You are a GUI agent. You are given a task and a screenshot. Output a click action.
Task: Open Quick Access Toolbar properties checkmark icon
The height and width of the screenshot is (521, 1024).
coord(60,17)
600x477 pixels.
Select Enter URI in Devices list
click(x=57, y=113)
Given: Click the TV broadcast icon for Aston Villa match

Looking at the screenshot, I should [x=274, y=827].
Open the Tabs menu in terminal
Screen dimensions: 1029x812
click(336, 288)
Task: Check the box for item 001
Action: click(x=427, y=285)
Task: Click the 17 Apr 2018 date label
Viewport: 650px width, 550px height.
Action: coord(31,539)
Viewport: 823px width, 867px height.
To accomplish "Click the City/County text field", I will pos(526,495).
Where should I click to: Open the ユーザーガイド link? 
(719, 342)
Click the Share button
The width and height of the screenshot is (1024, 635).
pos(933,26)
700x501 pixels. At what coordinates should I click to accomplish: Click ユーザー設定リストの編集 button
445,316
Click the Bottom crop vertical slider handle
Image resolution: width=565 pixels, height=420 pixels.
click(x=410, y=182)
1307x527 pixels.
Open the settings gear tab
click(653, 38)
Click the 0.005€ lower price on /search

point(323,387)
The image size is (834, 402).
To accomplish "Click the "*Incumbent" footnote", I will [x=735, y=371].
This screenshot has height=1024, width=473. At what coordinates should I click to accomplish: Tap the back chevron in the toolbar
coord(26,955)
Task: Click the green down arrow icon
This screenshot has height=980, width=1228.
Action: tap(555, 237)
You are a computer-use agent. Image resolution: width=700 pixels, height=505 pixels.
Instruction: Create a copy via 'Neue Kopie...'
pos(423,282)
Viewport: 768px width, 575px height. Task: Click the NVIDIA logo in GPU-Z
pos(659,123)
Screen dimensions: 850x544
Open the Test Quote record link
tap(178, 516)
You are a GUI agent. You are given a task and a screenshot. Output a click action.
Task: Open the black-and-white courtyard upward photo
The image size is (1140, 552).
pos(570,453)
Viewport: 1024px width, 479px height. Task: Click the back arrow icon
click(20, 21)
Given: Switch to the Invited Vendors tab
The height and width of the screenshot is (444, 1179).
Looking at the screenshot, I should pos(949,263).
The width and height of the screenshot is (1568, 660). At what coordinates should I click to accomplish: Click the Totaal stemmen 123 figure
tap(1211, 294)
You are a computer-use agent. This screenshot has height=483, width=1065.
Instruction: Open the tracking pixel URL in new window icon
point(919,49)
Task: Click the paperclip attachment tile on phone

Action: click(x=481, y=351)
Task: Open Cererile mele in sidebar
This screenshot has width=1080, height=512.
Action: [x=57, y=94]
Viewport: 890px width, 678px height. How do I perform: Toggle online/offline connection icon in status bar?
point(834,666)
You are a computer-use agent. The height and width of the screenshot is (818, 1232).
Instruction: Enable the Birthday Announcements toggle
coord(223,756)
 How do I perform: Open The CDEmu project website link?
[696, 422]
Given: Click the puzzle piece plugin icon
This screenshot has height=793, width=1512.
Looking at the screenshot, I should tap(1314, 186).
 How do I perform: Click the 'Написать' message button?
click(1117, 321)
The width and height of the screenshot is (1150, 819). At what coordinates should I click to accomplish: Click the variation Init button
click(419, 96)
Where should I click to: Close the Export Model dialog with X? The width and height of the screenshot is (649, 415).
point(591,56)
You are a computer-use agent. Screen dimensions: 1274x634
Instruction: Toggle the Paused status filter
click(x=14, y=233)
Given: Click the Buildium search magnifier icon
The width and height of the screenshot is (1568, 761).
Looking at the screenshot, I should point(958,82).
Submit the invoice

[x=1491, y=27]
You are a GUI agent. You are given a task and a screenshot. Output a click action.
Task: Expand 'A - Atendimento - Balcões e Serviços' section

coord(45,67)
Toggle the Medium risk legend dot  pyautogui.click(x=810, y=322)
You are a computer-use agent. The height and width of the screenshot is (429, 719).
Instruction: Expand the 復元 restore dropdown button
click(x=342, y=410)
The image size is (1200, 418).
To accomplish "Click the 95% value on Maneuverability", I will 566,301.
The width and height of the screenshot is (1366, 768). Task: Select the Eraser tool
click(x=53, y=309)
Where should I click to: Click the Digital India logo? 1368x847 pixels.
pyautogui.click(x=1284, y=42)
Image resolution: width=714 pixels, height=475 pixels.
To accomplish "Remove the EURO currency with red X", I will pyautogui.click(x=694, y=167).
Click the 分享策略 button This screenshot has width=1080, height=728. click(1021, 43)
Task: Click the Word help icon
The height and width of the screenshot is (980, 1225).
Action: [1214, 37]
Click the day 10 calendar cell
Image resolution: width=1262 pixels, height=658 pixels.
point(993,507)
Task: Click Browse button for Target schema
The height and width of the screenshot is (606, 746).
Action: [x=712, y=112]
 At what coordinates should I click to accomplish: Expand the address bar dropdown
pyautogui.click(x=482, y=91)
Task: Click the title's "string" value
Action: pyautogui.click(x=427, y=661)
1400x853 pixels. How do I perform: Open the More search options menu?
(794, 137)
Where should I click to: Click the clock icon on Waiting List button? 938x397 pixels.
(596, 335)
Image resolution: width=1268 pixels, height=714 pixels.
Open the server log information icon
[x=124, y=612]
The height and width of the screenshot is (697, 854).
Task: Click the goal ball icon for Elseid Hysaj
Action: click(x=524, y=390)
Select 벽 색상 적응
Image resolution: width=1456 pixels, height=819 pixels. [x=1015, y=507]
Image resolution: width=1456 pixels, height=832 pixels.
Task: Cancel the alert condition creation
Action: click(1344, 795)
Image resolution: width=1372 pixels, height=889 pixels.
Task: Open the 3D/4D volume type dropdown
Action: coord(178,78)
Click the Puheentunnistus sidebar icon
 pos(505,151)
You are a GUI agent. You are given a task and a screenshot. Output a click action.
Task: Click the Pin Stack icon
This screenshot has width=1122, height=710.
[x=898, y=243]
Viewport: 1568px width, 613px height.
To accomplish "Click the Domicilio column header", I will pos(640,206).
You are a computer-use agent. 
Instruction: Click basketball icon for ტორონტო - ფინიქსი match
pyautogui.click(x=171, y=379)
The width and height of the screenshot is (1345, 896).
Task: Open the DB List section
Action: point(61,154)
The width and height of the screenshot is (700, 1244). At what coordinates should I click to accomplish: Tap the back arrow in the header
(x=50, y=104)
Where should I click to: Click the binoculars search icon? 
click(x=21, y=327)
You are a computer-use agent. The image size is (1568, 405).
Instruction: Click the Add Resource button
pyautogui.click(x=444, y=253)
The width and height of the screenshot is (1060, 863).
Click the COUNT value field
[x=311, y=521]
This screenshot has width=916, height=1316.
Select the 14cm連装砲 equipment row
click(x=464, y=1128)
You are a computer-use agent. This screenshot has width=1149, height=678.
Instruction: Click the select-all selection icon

[Problem to solve]
The data above needs retyping. Reproduce each line exactly.

[Output below]
You are a GUI agent. You are given a task and a screenshot. Output a click action.
Task: Open Quick Access Toolbar properties checkmark icon
The height and width of the screenshot is (521, 1024).
coord(60,17)
600x477 pixels.
Select Enter URI in Devices list
click(x=57, y=113)
Given: Click the TV broadcast icon for Aston Villa match

Looking at the screenshot, I should [x=274, y=827].
Open the Tabs menu in terminal
Screen dimensions: 1029x812
click(336, 288)
Task: Check the box for item 001
Action: click(x=427, y=285)
Task: Click the 17 Apr 2018 date label
Viewport: 650px width, 550px height.
Action: coord(31,539)
Viewport: 823px width, 867px height.
To accomplish "Click the City/County text field", I will pos(526,495).
Where should I click to: Open the ユーザーガイド link? 
(719, 342)
Click the Share button
The width and height of the screenshot is (1024, 635).
pos(933,26)
700x501 pixels. At what coordinates should I click to accomplish: Click ユーザー設定リストの編集 button
445,316
Click the Bottom crop vertical slider handle
Image resolution: width=565 pixels, height=420 pixels.
click(x=410, y=182)
1307x527 pixels.
Open the settings gear tab
click(653, 38)
Click the 0.005€ lower price on /search

point(323,387)
The image size is (834, 402).
To accomplish "Click the "*Incumbent" footnote", I will [x=735, y=371].
This screenshot has height=1024, width=473. At what coordinates should I click to accomplish: Tap the back chevron in the toolbar
coord(26,955)
Task: Click the green down arrow icon
This screenshot has height=980, width=1228.
Action: tap(555, 237)
You are a computer-use agent. Image resolution: width=700 pixels, height=505 pixels.
Instruction: Create a copy via 'Neue Kopie...'
pos(423,282)
Viewport: 768px width, 575px height. Task: Click the NVIDIA logo in GPU-Z
pos(659,123)
Screen dimensions: 850x544
Open the Test Quote record link
tap(178, 516)
You are a GUI agent. You are given a task and a screenshot. Output a click action.
Task: Open the black-and-white courtyard upward photo
The image size is (1140, 552).
pos(570,453)
Viewport: 1024px width, 479px height. Task: Click the back arrow icon
click(20, 21)
Given: Switch to the Invited Vendors tab
The height and width of the screenshot is (444, 1179).
Looking at the screenshot, I should pos(949,263).
The width and height of the screenshot is (1568, 660). At what coordinates should I click to accomplish: Click the Totaal stemmen 123 figure
tap(1211, 294)
You are a computer-use agent. This screenshot has height=483, width=1065.
Instruction: Open the tracking pixel URL in new window icon
point(919,49)
Task: Click the paperclip attachment tile on phone

Action: click(x=481, y=351)
Task: Open Cererile mele in sidebar
This screenshot has width=1080, height=512.
Action: [x=57, y=94]
Viewport: 890px width, 678px height. How do I perform: Toggle online/offline connection icon in status bar?
point(834,666)
You are a computer-use agent. The height and width of the screenshot is (818, 1232).
Instruction: Enable the Birthday Announcements toggle
coord(223,756)
 How do I perform: Open The CDEmu project website link?
[696, 422]
Given: Click the puzzle piece plugin icon
This screenshot has height=793, width=1512.
Looking at the screenshot, I should tap(1314, 186).
 How do I perform: Click the 'Написать' message button?
click(1117, 321)
The width and height of the screenshot is (1150, 819). At what coordinates should I click to accomplish: Click the variation Init button
click(419, 96)
Where should I click to: Close the Export Model dialog with X? The width and height of the screenshot is (649, 415).
point(591,56)
You are a computer-use agent. Screen dimensions: 1274x634
Instruction: Toggle the Paused status filter
click(x=14, y=233)
Given: Click the Buildium search magnifier icon
The width and height of the screenshot is (1568, 761).
Looking at the screenshot, I should point(958,82).
Submit the invoice

[x=1491, y=27]
You are a GUI agent. You are given a task and a screenshot. Output a click action.
Task: Expand 'A - Atendimento - Balcões e Serviços' section

coord(45,67)
Toggle the Medium risk legend dot  pyautogui.click(x=810, y=322)
You are a computer-use agent. The height and width of the screenshot is (429, 719).
Instruction: Expand the 復元 restore dropdown button
click(x=342, y=410)
The image size is (1200, 418).
To accomplish "Click the 95% value on Maneuverability", I will 566,301.
The width and height of the screenshot is (1366, 768). Task: Select the Eraser tool
click(x=53, y=309)
Where should I click to: Click the Digital India logo? 1368x847 pixels.
pyautogui.click(x=1284, y=42)
Image resolution: width=714 pixels, height=475 pixels.
To accomplish "Remove the EURO currency with red X", I will pyautogui.click(x=694, y=167).
Click the 分享策略 button This screenshot has width=1080, height=728. click(1021, 43)
Task: Click the Word help icon
The height and width of the screenshot is (980, 1225).
Action: [1214, 37]
Click the day 10 calendar cell
Image resolution: width=1262 pixels, height=658 pixels.
point(993,507)
Task: Click Browse button for Target schema
The height and width of the screenshot is (606, 746).
Action: [x=712, y=112]
 At what coordinates should I click to accomplish: Expand the address bar dropdown
pyautogui.click(x=482, y=91)
Task: Click the title's "string" value
Action: pyautogui.click(x=427, y=661)
1400x853 pixels. How do I perform: Open the More search options menu?
(794, 137)
Where should I click to: Click the clock icon on Waiting List button? 938x397 pixels.
(596, 335)
Image resolution: width=1268 pixels, height=714 pixels.
Open the server log information icon
[x=124, y=612]
The height and width of the screenshot is (697, 854).
Task: Click the goal ball icon for Elseid Hysaj
Action: click(x=524, y=390)
Select 벽 색상 적응
Image resolution: width=1456 pixels, height=819 pixels. [x=1015, y=507]
Image resolution: width=1456 pixels, height=832 pixels.
Task: Cancel the alert condition creation
Action: click(1344, 795)
Image resolution: width=1372 pixels, height=889 pixels.
Task: Open the 3D/4D volume type dropdown
Action: coord(178,78)
Click the Puheentunnistus sidebar icon
 pos(505,151)
You are a GUI agent. You are given a task and a screenshot. Output a click action.
Task: Click the Pin Stack icon
This screenshot has width=1122, height=710.
[x=898, y=243]
Viewport: 1568px width, 613px height.
To accomplish "Click the Domicilio column header", I will pos(640,206).
You are a computer-use agent. 
Instruction: Click basketball icon for ტორონტო - ფინიქსი match
pyautogui.click(x=171, y=379)
The width and height of the screenshot is (1345, 896).
Task: Open the DB List section
Action: point(61,154)
The width and height of the screenshot is (700, 1244). At what coordinates should I click to accomplish: Tap the back arrow in the header
(x=50, y=104)
Where should I click to: Click the binoculars search icon? 
click(x=21, y=327)
You are a computer-use agent. The image size is (1568, 405).
Instruction: Click the Add Resource button
pyautogui.click(x=444, y=253)
The width and height of the screenshot is (1060, 863).
Click the COUNT value field
[x=311, y=521]
This screenshot has width=916, height=1316.
Select the 14cm連装砲 equipment row
click(x=464, y=1128)
You are a computer-use agent. This screenshot has width=1149, height=678.
Instruction: Click the select-all selection icon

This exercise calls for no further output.